Text provided Start Marker
Starring: Sean Munungurr, John Sebastian Pilakui, Nathan Daniels
Director: Stephen Johnson
AUSTRALIAN cinema has traditionally pictured Aboriginal people in three ways.
They have been seen as a violent outback people hostile to white people as in The Birth of White Australia (1928), Heritage (1935), Mad Dog Morgan (1976), Backroads (1977), The Chant of Jimmy Blacksmith (1978); a mystical people imbued with special spiritual powers as in Uncivilised (1936), The Phantom Stockman (1953), Jedda (1955), Shadow of the Boomerang (1960), Journey out of Darkness (1965), Walkabout (1970), Storm Boy (1976), Journey Among Women (1977), The Last Wave (1977), We of the Never Never (1982); or a dislocated culture worse off for European settlement as in Backlash (1983), The Fringe Dwellers (1986), Night Cries (1990) BeDevil (1993), Blackfellas (1993) and Radiance (1999).
Yolngu Boy straddles the last two categories.
Written by Chris Anastassiades and directed by Stephen Johnson, both white Australians, this film tells of three Arnhem Land boys, Milika, Botj, Lorrpu, on the verge of becoming men. This film is in large measure a road film (except that most of it is on foot and in boats) about the rites of passage for young men caught in the crossfire between traditional culture and some of the scourges of white settlement.
It sympathetically looks at how these boys seek to find an adult identity which values their culture and can choose wisely from white society.
It is clear that Johnson and Anastassiades formed good relationships with traditional Aborigines in Arnhem Land.
Text provided End Marker
** Problem details **
Carry on the Yolngu Boy review from its last sentence, keeping its voice.
Data to examine Start Marker
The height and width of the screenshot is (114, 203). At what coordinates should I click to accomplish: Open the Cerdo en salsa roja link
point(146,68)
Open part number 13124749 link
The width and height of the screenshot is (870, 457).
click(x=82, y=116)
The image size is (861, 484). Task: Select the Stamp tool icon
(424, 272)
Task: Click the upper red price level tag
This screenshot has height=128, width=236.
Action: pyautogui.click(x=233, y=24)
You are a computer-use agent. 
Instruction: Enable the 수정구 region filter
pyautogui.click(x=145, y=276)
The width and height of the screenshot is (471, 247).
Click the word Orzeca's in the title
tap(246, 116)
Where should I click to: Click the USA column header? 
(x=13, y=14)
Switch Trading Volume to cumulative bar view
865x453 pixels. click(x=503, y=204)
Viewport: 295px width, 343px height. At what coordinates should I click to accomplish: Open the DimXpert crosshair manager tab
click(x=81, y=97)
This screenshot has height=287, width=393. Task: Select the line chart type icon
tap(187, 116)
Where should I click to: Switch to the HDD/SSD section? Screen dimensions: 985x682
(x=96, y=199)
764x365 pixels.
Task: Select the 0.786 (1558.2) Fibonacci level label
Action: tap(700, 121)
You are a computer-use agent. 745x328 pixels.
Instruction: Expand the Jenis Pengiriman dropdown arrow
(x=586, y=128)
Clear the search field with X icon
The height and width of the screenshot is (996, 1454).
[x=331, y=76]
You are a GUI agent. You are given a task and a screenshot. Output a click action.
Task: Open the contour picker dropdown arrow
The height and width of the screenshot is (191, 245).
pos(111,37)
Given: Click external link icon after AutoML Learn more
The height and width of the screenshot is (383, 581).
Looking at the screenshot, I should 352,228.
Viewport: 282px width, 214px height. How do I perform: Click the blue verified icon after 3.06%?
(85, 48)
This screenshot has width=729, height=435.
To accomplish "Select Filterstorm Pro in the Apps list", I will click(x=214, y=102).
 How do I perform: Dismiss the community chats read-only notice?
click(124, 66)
Data to examine End Marker
** Response to the exercise **
Shot on location, the film-makers are given privileged access to rituals and details about initiation and law not normally divulged to outsiders. As a result the film is as informative as it is entertaining.
Yolngu Boy shows the complexity of Aboriginal society for petrol sniffing, vandalism, violence, alcohol abuse and being in trouble with traditional and white law are strong features in the story as well.
This film, however, hinges around the performances of the three central characters. As engaging and wonderfully warm as some of the moments they create on the screen are (they have the most infectious smiles I have ever seen), these untrained actors are asked to do much in carrying the film as a whole.
For all the importance of its message, the beauty of the pictures and the nobility of the story, the film misses out on being a great film. It is a handsome, enjoyable, but flawed piece of contemporary Australian cinema. That said, we have come a long way in the content and form of the stories we tell about Aboriginal Australians and from this point of view, Yolngu Boy deserves our support.